O impacto desse episódio pressionou os indicadores de crédito. A taxa de inadimplência para operações com atraso superior a 90 dias avançou para 5,17%, acima dos 4,51% registrados no trimestre anterior e dos 3,16% observados no mesmo intervalo de 2024. De acordo com o banco, desconsiderando esse evento específico, o índice ficaria em 4,88%.

BRASKEN NEGA

Reportagens do Valor Econômico apontaram que a empresa envolvida seria a Braskem.
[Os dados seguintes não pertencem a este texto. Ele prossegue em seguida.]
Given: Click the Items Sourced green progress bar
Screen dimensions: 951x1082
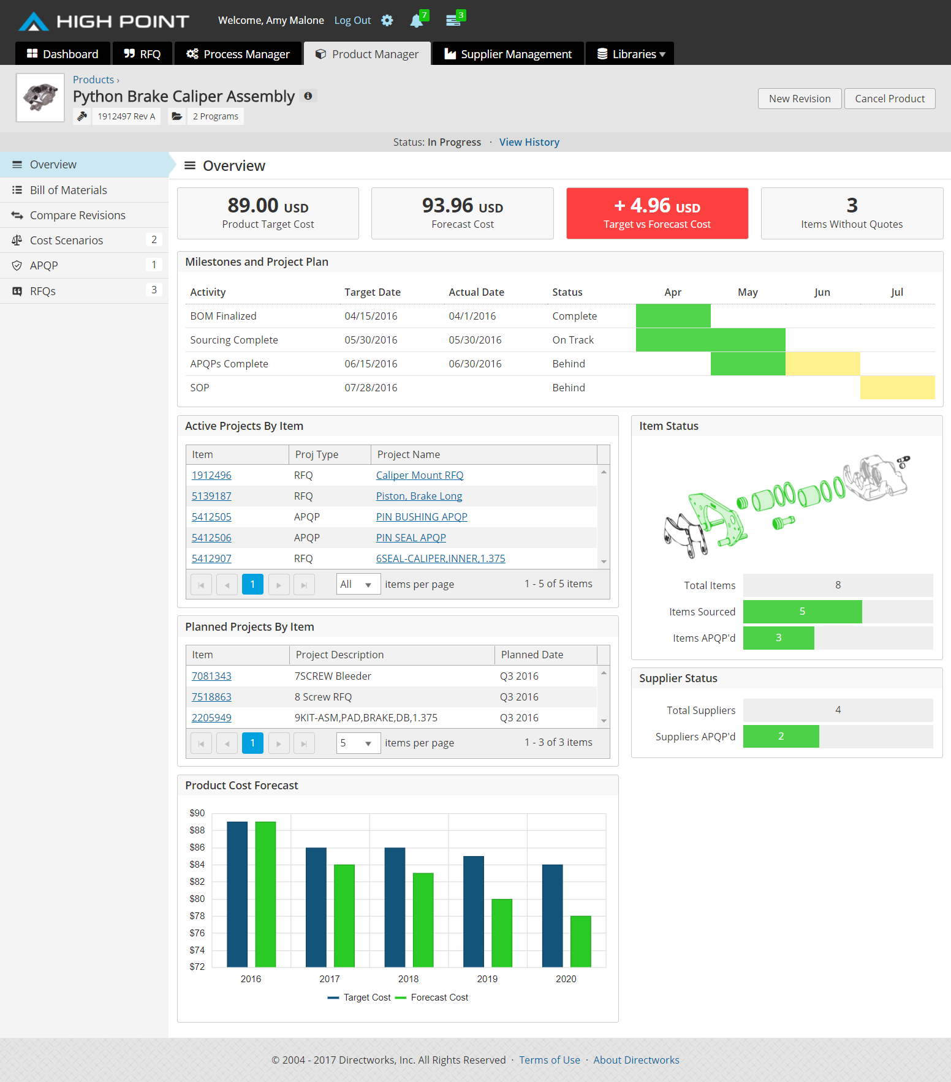Looking at the screenshot, I should [802, 611].
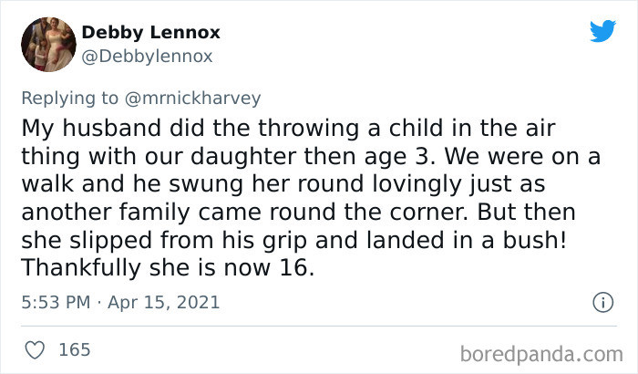
Task: Like the tweet with the heart icon
Action: tap(35, 350)
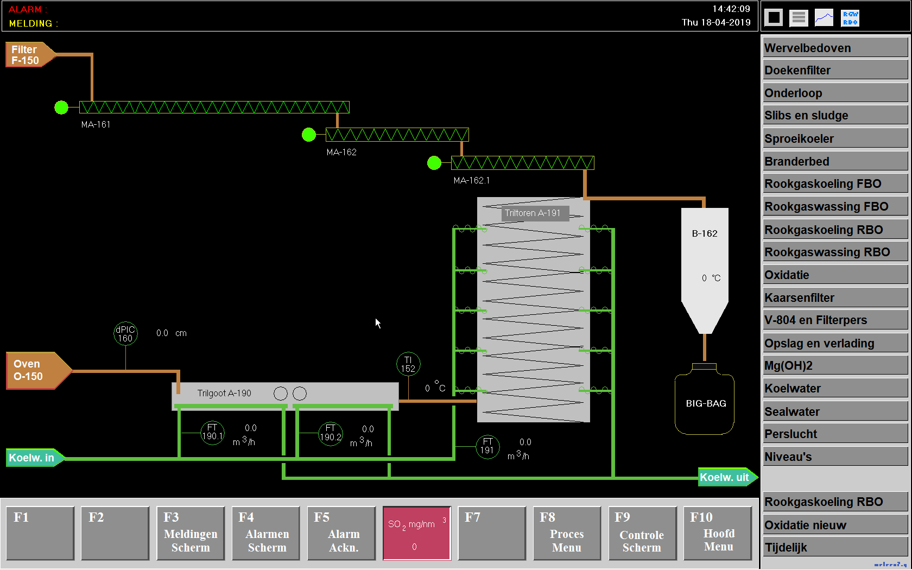912x570 pixels.
Task: Open the Wervelbedoven screen
Action: (x=835, y=48)
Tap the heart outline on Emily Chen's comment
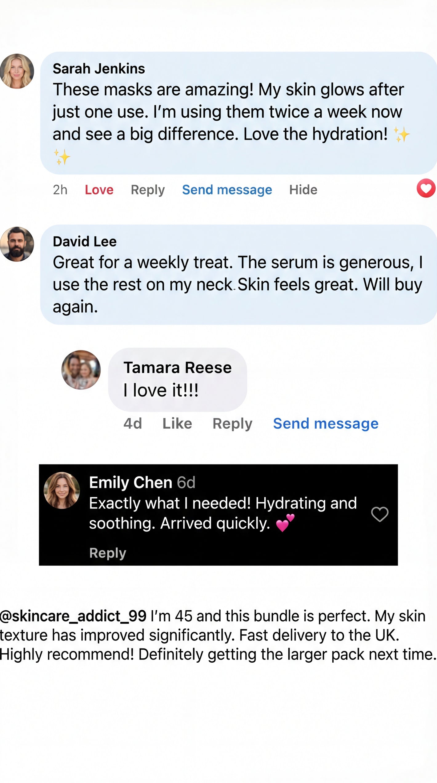The width and height of the screenshot is (437, 783). pos(380,514)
No início da noite, por volta das 18h50, a companhia divulgou comunicado ao mercado negando a existência de débitos em aberto com o banco.
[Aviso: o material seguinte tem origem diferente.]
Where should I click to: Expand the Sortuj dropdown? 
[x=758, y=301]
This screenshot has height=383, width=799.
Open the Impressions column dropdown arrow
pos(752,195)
A taxa de inadimplência acima de 90 dias é considerada um dos principais indicadores da qualidade da carteira de crédito das instituições financeiras, pois mede o volume de operações com pagamento em atraso e sinaliza o risco de perdas.

IDENTIDADE NÃO REVELADA

No relatório divulgado aos investidores, o BB atribuiu a alta a um caso pontual relacionado à carteira de Títulos e Valores Mobiliários, vinculado a uma empresa do atacado, sem identificar oficialmente o nome.

Em entrevista coletiva para comentar os resultados do período, o vice-presidente de Riscos da instituição, Felipe Prince, afirmou que não poderia revelar a identidade da companhia, mas indicou que as informações já publicadas pela imprensa permitiriam associar o caso à empresa mencionada.